Quant à la musique de Caballero, scintillante et cliquetante, elle est digne des plus beaux succès du genre, à mi-chemin entre Offenbach et la valse viennoise. Si elle n’est pas des plus originales, elle est efficace et imagée – quelques espagnolades, rythmes de Habanera et danses endiablées viennent ajouter à la couleur locale – et comble plus qu’on ne saurait l’attendre. Elle n’est – hélas ! – pas servie avec l’énergie qu’elle mérite. Placé à la tête de l’Orchestre symphonique et lyrique de Nancy, pourtant très en forme cette saison, l’Espagnol Tito Muñoz manque singulièrement de brio et de poigne. Mou et sans charisme, il rompt souvent le rythme de la soirée et perd occasionnellement quelques chanteurs en chemin.
Carlos Wagner rattrape l’affaire et fait du spectacle un moment de franche rigolade. Sur scène, c’est un véritable feu d’artifice. Wagner s’en donne à cœur joie et explore l’humour sous toutes ses formes et de toutes les tailles – grossier, pacifiste (avec un bataillon de soldats fort peu belliqueux), poétique (avec une superbe scène subaquatique), burlesque, ironique, naïf, et même un peu vulgaire. La traduction française des textes parlés est savoureuse et truculente – digne, par certains jeux sur le langage, du grand Devos. Et c’est sans parler de la scénographie – le décor est planté sur un livre ouvert que les personnages traversent de part en part et dont on découvre les diverses trappes et chausse-trapes – et des costumes délirants qui en appellent autant à la parodie (de Carmen, par exemple) qu’à l’imagerie des dessins animés.
Pour couronner le tout, le plateau, exquis, se prête avec une joie communicatrice aux lubies déjantées du metteur en scène.
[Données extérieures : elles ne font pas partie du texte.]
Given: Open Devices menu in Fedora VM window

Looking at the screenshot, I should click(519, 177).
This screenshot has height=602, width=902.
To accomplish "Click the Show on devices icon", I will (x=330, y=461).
Citons Blandine Folio Peres en danseuse espagnole, sensuelle, ingénue et amoureuse, Nicolas Rigas, amant transi et téméraire, Emiliano Suárez, scientifique excessivement distrait, ou encore Georgia Ellis-Filice, désopilante en jeune Anglaise coincée et mal fagotée. Une mention spéciale au baryton-basse José Luis Barreto, comédien d’une drôlerie incomparable et transformiste exceptionnel – il est successivement concierge travesti (tout droit sorti d’un film d’Almodóvar), capitaine de navire, guide patagon, colonel peu consciencieux, aubergiste couard, pêcheur de corail rusé, interprète maori polyglotte et, bien sûr, capitaine Grant.
On a rarement autant ri et d’aussi bon cœur à l’opéra ! On espère sincèrement que l’Opéra national de Lorraine poursuivra, dans un avenir proche, son exploration de cette veine d’opéra comique (dans le sens premier du terme).